It’s already the middle of June. This fact truly baffles me. Yes, I’m susceptible to the nostalgia, the rush of emotion that comes with the end of school year and arrival of summer, but this time, this year, it is more. The past several months have been an existential blur in my world and I find myself squinting to see it all, knowing full well that I won’t, that there are times in life that will, almost by definition, remain mysterious, unknowable, deeply affecting.
Let’s back up.
I mentioned something on Instagram and Facebook, but not here, and that something is that my mother was diagnosed with cancer in mid-December. Out of the proverbial blue. I got the call on a Friday afternoon, just as I was about to host a play date for my youngest daughter. By Sunday, my mother was speaking on the telephone with an esteemed surgeon and by the following Friday, she was in surgery with this brilliant man. The surgery, thank goodness, was a tremendous success, and Mom healed remarkably well. Then she began an 18-week course of weekly chemo treatments. I went with her most Tuesdays and though I have real anxiety about medical stuff (caused, I suspect, by my miscarriage and Dad’s illness), I showed up each week and sat with her and we had the most wonderful conversations and we laughed a lot too.

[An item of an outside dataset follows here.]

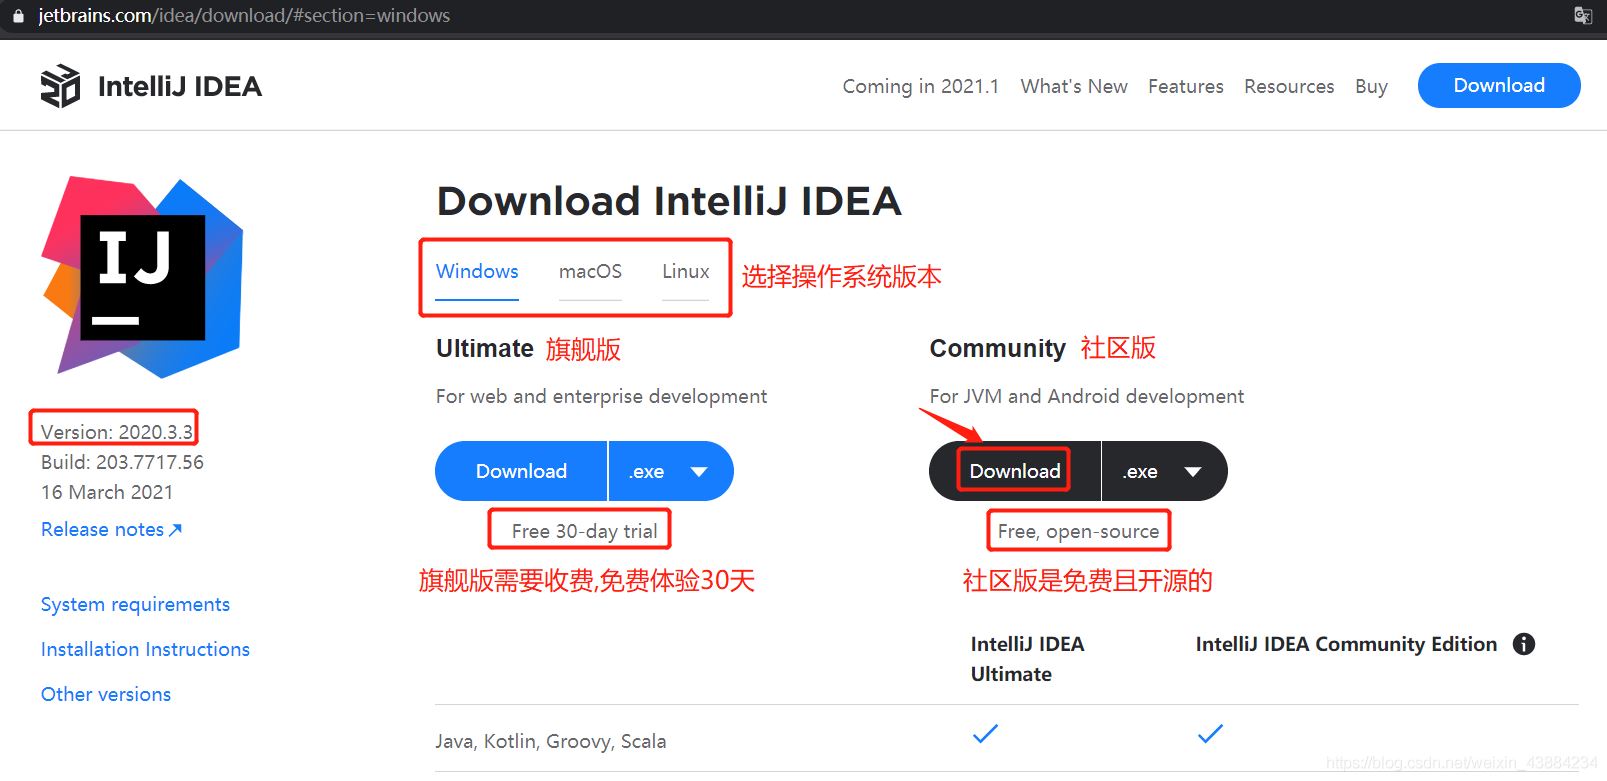The image size is (1607, 781).
Task: Open the Coming in 2021.1 menu item
Action: coord(920,87)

And then her treatment was over and they scheduled her for a scan and she went in for it and we waited for the results and then my sister and I went in with Mom, on yet another Tuesday, and her oncologist came in the room and told us something glorious, that her scan was clear and that she’s now in remission. Oh did we breathe in that moment. The world was different when we left Sloan-Kettering that day, its hues brighter. I took a photo of Mom sitting on the front stoop of our childhood home. She didn’t just look okay for what she had weathered. She looked beautiful.

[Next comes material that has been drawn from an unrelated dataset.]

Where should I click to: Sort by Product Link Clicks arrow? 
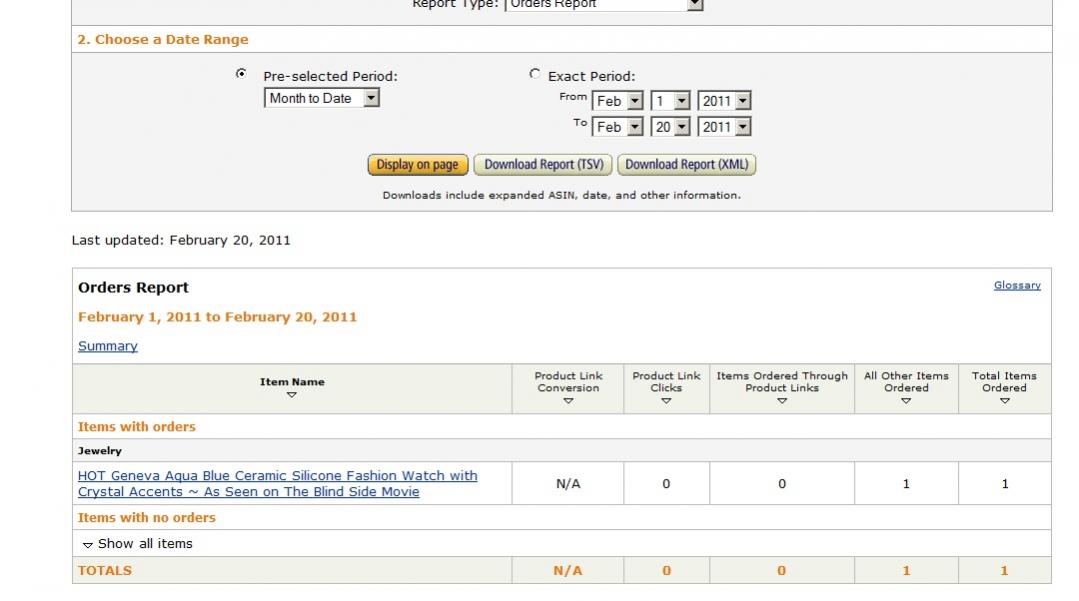[666, 401]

And here I am, here we are all, on the other side, trying to resume normal life, but I find myself wondering what that means. I am changed. Again. I lost Dad in 2008, almost eight years ago, but the loss is in many ways still fresh, still raw. And now this experience with Mom? It has scared me; it scares me still. At times, it has all felt truly unfair and like too much to bear, but this is not about fairness. We cross fingers; we say I love you and thank you and pretty please; we push through. Again and anew. Always.
But now: things have brightened. It is summer.
How do I want to spend this summer? This is the question I keep asking myself, and considering. I know that I want this summer to be about time with my man and sweet girls. I know that I want to devour good books. I know that I want to write because writing is akin to breathing for me. I have been unable to write much in the past several months because I’ve been so distracted and drained, my heart and mind tethered so tightly to an uncertain reality rather than to the cherished world of my imagination. I’ve forgiven myself for this, and continue to forgive; it all makes sense.
What I really want, I suppose, is to spend the next couple months asking and living the questions I haven’t had or made time for, questions that don’t fit snugly into short blog posts or even into long novels. Questions, private and profound, about myself and my life and the world, about who I am and what I’ve been through, and where it is I hope to go. On a basic level, I hope to have a summer of slow moments of noticing, of life, of love, of lightness. Lightness, please.
Last week, I watched my tiniest babe graduate from preschool. She wore her little white dress and leopard shows and cap and gown and received a diploma and she was so excited. Her big sisters got her a graduation emoji cookie. We said goodbye to our preschool after more than seven great years.
Yesterday was my big girls’ last day of school. I had Husband snap this picture of us. I watched both of them walk through the white arch I walked through so many times in my day, into the second and fourth grades, and my oldest daughter had a touching Third Grade Farewell Ceremony. She was so big and poised up there on stage in her bohemian jumpsuit and brown glasses, singing and smiling, and I found myself filling to the brim with bright memories and fierce love, overcome with electric pride and bittersweet disbelief.
And then last night, I went to my nephew’s Dalton high school graduation. I sat in the audience and watched a slideshow of the Class of 2016. There was a picture of each child as a baby and then as a high school senior.
Then and Now.
I didn’t know most of these kids and yet I sobbed because I felt it, the keen, unrelenting march of time, of change. I couldn’t help but imagine my nine-year-old up on that very stage, tossing her black cap in the air. My nephew, a cellist, played with a quintet on stage during the ceremony. The yellow tassel from his cap kept getting in his face, making us all chuckle. But then they played and it was gorgeous and stirring and I cried some more when my sister sitting beside me said she was thinking of Dad. Dad who loved music; Dad who would have been so wildly proud.
One night a few months ago, I called Mom to check in and see how she was feeling and I can’t remember what the answer was on that particular day, whether she was feeling alright or ill, but I do remember her saying something else, something philosophical and wonderful and true. Something that has stayed with me. Something like: Maids, I’ve been thinking about it and the truth is that all we have is today. All we’ve ever had is today.
I hope all of us have summers filled with the people and things we love most, with work and wonder that is meaningful, with time to curl up with good books and to ask the big beautiful questions that transcend the static of the everyday, with sunshine hugs and lemonade laughter and todays so blazingly bright we might never forget them.